Programmatic implementations of the Cloudera Envelope traffic sample in Scala, Java and Python.
Tested with: CDH 5.13.1, Spark 2.1.0, Cloudera Kafka 3.0 (Apache 0.11.0), Kudu 1.5 (See the spark1.6 branch for Spark 1.6 examples)
-
Build from the project root directory:
mvn clean package
-
Create the target Kudu table using the Envelope traffic example Impala DDL script
-
Create the Kafka traffic topic (replication and partitions set to 1, for testing):
/usr/bin/kafka-topics --create --zookeeper zookeeper-hostname:2181 --replication-factor 1 --topic traffic --partitions 1
-
Produce simulated data on the topic (replace the kafka broker/port list parameter):
while true; do echo "`date +%s%N | cut -b1-13`,$((RANDOM % 100))"; sleep 1; done | /usr/bin/kafka-console-producer --broker-list kafka-broker-1:9092,... --topic traffic
-
Run either the Scala, Java or Python Spark Streaming application (replace kafka brokers and kudu masters parameters):
SPARK_KAFKA_VERSION=0.10 spark2-submit --class com.cloudera.fce.curtis.spark_stream_to_kudu.KafkaToKuduJava target/spark_stream_to_kudu-1.0-jar-with-dependencies.jar kafka-broker-1:9092,... kudu-master-1:7051,...

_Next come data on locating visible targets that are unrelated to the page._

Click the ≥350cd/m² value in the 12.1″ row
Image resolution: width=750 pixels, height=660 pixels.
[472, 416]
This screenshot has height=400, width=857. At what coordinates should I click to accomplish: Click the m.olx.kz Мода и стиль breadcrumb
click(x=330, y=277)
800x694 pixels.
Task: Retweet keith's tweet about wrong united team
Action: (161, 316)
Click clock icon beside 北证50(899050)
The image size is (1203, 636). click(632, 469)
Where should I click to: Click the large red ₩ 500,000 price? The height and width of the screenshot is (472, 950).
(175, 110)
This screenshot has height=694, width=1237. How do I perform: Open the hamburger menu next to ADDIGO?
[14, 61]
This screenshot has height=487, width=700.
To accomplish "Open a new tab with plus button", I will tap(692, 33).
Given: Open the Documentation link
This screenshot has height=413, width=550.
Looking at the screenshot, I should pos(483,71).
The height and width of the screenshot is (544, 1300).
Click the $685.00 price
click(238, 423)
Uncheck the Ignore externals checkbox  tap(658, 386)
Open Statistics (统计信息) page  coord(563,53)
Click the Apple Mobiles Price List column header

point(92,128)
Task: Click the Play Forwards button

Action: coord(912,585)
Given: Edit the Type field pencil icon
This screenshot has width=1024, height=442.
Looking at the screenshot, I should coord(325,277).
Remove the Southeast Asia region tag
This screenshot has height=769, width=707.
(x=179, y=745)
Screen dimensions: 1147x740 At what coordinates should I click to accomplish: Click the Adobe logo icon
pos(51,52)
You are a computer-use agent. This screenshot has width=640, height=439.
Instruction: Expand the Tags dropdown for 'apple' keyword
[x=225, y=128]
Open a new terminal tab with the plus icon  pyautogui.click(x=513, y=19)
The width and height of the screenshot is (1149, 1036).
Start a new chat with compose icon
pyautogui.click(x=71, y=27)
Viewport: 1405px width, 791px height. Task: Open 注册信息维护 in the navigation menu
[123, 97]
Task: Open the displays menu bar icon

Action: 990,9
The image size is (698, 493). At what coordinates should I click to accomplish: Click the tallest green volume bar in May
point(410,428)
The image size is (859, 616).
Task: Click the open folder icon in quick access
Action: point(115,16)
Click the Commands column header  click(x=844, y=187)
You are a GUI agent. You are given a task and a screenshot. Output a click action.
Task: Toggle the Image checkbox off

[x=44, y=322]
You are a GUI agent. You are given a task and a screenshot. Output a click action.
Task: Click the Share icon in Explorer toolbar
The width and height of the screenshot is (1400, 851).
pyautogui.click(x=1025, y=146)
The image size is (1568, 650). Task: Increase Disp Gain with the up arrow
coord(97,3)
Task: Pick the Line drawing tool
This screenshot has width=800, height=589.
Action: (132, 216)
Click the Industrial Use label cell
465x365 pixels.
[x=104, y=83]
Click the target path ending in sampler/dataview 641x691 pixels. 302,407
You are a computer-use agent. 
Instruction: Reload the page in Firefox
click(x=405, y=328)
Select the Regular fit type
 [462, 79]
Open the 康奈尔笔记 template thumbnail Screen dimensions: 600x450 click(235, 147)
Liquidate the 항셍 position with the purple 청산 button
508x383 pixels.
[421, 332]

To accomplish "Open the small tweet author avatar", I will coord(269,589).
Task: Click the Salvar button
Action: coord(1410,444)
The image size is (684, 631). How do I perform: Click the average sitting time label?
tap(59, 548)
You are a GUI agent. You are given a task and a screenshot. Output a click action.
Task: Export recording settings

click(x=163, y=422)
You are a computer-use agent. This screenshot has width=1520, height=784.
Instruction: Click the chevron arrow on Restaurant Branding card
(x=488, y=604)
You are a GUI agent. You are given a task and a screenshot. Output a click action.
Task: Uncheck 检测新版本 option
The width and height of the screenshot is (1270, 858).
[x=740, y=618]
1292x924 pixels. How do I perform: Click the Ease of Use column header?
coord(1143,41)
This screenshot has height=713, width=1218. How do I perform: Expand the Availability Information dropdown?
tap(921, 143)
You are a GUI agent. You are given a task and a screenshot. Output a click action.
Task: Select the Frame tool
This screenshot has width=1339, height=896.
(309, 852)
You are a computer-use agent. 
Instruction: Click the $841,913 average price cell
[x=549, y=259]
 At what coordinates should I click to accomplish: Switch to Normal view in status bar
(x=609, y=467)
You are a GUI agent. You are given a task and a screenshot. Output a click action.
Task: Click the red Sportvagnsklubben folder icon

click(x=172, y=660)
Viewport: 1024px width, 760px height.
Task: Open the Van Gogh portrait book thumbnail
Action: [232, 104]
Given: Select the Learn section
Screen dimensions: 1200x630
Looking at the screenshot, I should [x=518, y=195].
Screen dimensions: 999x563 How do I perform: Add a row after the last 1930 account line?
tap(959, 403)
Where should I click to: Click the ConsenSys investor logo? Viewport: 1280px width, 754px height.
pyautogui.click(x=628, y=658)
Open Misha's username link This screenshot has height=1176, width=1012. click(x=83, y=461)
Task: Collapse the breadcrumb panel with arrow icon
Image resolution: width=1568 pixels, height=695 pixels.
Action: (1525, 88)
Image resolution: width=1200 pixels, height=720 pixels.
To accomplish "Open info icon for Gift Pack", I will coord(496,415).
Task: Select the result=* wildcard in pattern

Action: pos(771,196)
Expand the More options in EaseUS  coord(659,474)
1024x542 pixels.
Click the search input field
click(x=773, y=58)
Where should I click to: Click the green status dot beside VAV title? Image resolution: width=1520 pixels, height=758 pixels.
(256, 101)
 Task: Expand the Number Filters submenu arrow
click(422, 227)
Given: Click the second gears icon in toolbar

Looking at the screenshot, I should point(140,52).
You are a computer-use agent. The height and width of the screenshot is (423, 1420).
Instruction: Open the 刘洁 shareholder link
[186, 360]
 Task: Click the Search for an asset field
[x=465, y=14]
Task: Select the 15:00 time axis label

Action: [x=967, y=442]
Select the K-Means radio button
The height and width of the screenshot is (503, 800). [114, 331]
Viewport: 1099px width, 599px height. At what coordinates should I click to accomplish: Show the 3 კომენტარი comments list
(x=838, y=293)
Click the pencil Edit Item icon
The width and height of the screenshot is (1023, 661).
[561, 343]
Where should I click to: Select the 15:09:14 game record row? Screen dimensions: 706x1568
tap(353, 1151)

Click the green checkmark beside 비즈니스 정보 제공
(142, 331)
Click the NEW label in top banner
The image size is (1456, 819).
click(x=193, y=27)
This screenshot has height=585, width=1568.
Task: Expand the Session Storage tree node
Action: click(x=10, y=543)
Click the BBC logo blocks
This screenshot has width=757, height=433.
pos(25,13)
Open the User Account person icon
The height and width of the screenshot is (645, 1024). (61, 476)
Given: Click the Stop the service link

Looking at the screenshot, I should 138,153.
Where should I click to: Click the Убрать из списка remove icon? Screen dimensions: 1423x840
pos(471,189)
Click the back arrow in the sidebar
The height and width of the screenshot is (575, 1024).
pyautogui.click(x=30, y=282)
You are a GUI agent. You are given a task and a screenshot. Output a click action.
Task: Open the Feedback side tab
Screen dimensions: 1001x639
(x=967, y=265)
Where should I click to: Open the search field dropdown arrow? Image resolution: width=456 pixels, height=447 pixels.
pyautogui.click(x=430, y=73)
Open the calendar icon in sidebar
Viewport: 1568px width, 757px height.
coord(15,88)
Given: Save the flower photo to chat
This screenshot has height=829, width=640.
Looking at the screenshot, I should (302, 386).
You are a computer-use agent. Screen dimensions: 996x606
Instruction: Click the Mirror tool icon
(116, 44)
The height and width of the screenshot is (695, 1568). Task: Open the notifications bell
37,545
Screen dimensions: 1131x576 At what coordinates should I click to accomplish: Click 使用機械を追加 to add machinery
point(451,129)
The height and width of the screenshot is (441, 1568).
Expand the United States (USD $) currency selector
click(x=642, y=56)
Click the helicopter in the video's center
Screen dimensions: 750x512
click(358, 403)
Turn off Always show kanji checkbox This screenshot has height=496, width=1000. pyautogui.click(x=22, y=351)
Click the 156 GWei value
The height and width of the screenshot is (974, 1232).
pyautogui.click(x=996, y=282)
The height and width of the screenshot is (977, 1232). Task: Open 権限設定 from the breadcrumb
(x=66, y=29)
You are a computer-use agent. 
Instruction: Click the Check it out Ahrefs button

SPARK_KAFKA_VERSION=0.10 spark2-submit --class com.cloudera.fce.curtis.spark_stream_to_kudu.KafkaToKuduScala target/spark_stream_to_kudu-1.0-jar-with-dependencies.jar kafka-broker-1:9092,... kudu-master-1:7051,...
PySpark: after building Scala/Java code in step 1, a kudu-spark_2...jar file should be available, typically under your ~/.m2 path
spark2-submit --jars ~/.m2/repository/org/apache/kudu/kudu-spark2_2.11/1.5.0-cdh5.13.1/kudu-spark2_2.11-1.5.0-cdh5.13.1.jar src/main/python/kafka_to_kudu.py kafka-broker-1:9092,... kudu-master-1:7051 ,...
-
View the results in Kudu from Impala:
select * from traffic_conditions order by as_of_time;